Stefan Edberg, still not 20 years old, became a Swedish national hero Sunday for the second time in little more than a year.
Edberg, who won the gold medal in men's singles in the demonstration sport of tennis at the 1984 Los Angeles Olympics, won the deciding Davis Cup match in Olympic Hall here, beating West Germany's Michael Westphal and giving Sweden its second Cup in two years and its third ever.
Edberg, ranked fifth in the world, beat Westphal, ranked 51st, in the fifth match of the best-of-five final Cup series, 3-6, 7-5, 6-4, 6-3. It was a victory achieved under tremendous pressure because:
--It followed a 6-3, 2-6, 6-3, 6-3 crowd-stirring win by German hero Boris Becker over Swedish star Mats Wilander.
--The match was played before the noisy and highly partisan crowd of 13,000.
--It came after Edberg had lost the first set to a fired-up Westphal, which in turn further fired up the crowd.
Becker had beaten Edberg in the tournament opener Friday, but Wilander had won the second singles match and had teamed with Joakim Nystrom to win Saturday's doubles, giving Sweden a 2-1 edge going into Sunday's play.
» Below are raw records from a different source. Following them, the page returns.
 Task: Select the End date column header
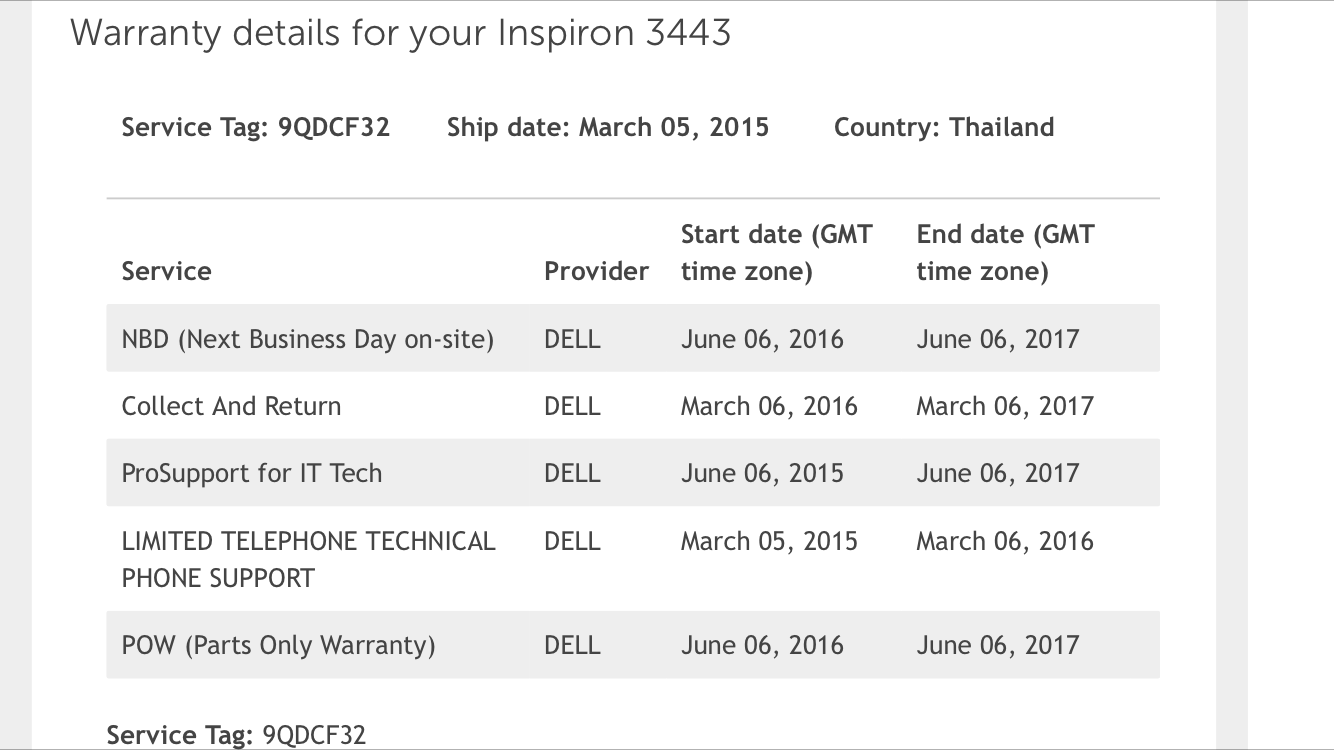click(x=1005, y=253)
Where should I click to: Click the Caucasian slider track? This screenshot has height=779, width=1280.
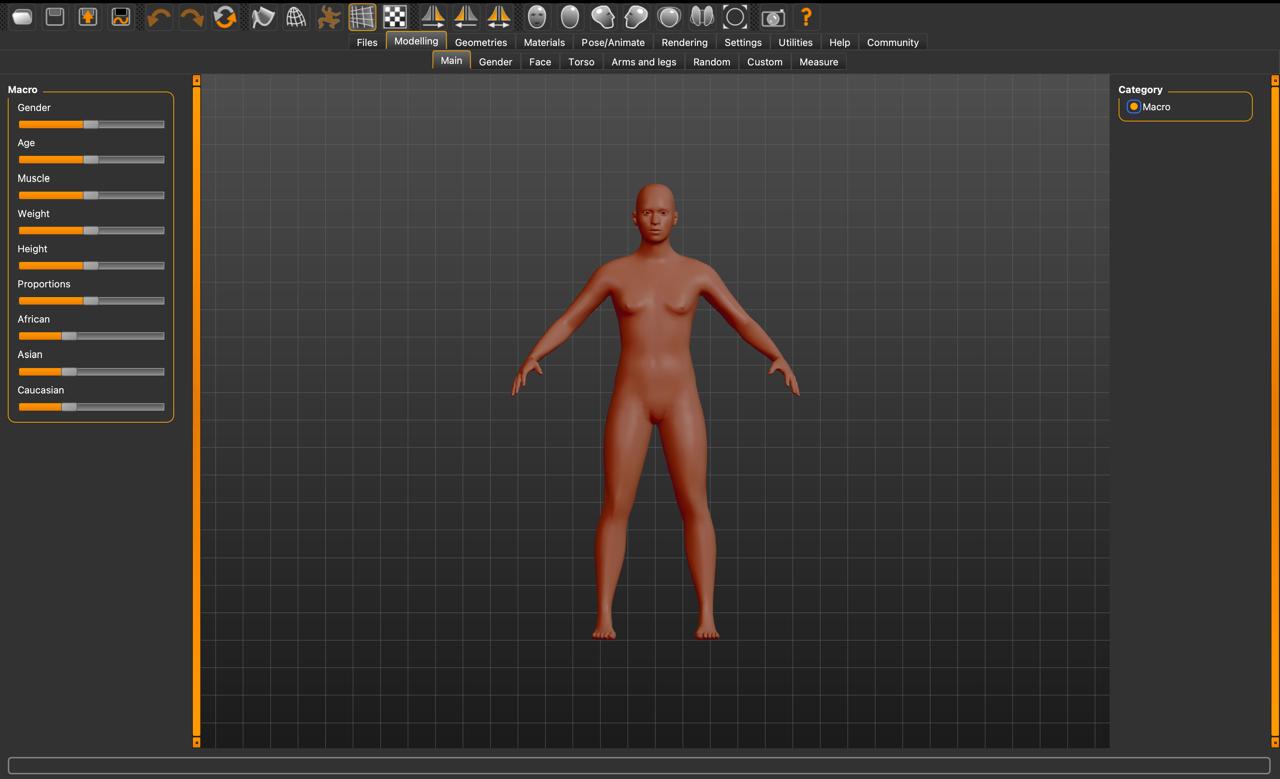point(91,407)
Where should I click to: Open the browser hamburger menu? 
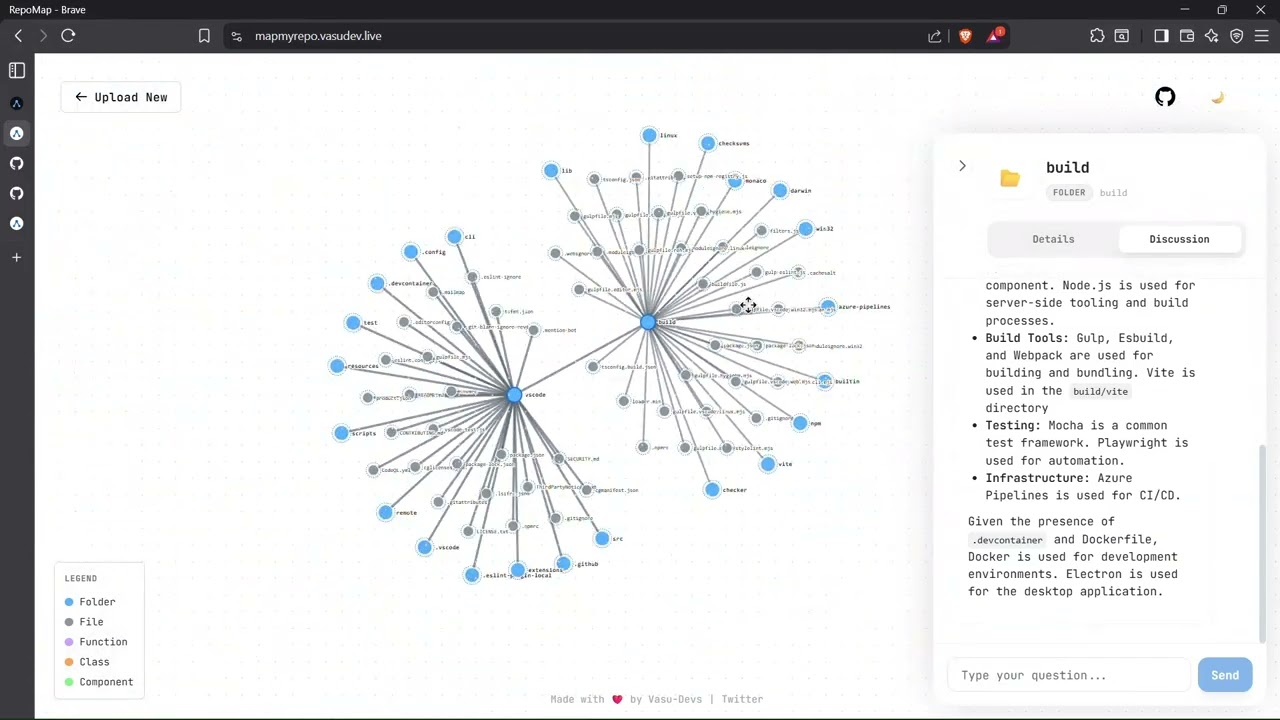(x=1261, y=36)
Becker, as he has done so many times since winning Wimbledon this year, had the hometown fans in a near frenzy all weekend, playing despite the pain of a hip injury that necessitated taking pain killers before his match Sunday. In his match, most of the pain was suffered by Wilander.
"Boris played incredibly well," the always-gracious Wilander said. "There was nothing I could do in the fourth set. I don't think my serve is good enough against Boris on a surface like this."
In Davis Cup play, the selection of the surface is made by the home team. When Sweden beat the United States last year in Sweden, the match was played on slow clay, much more to the liking of Wilander, Edberg and Co., than to the Americans. But the Germans, playing to Becker's huge, booming serve, selected a fast carpet-like surface, and Becker put it to good use, especially in his match against Wilander, when he served 14 aces and hit 20 outright service winners.
"I'm as happy about winning these two matches here in the Davis Cup final," Becker said, "as I am about winning Wimbledon."
Becker, ranked sixth in the world, has now beaten Wilander, ranked third, two of three times. And Becker has a 7-1 record in Davis Cup singles matches.
Westphal, despite his 23 aces against Edberg, was clearly the weak link in singles on the two teams. But his first-set start against Edberg gave everybody pause, including Edberg.
"I thought I had a real chance because I saw how nervous he was," Westphal said.
And Edberg didn't deny that.
"I was a bit nervous when I went out there," he said. "I was not playing well, but I was battling . . . and it paid off."
Edberg won his final game easily, serving it out at love, then dashing to the net and leaping over it. He was quickly surrounded by his teammates, who tossed him into the air in celebration.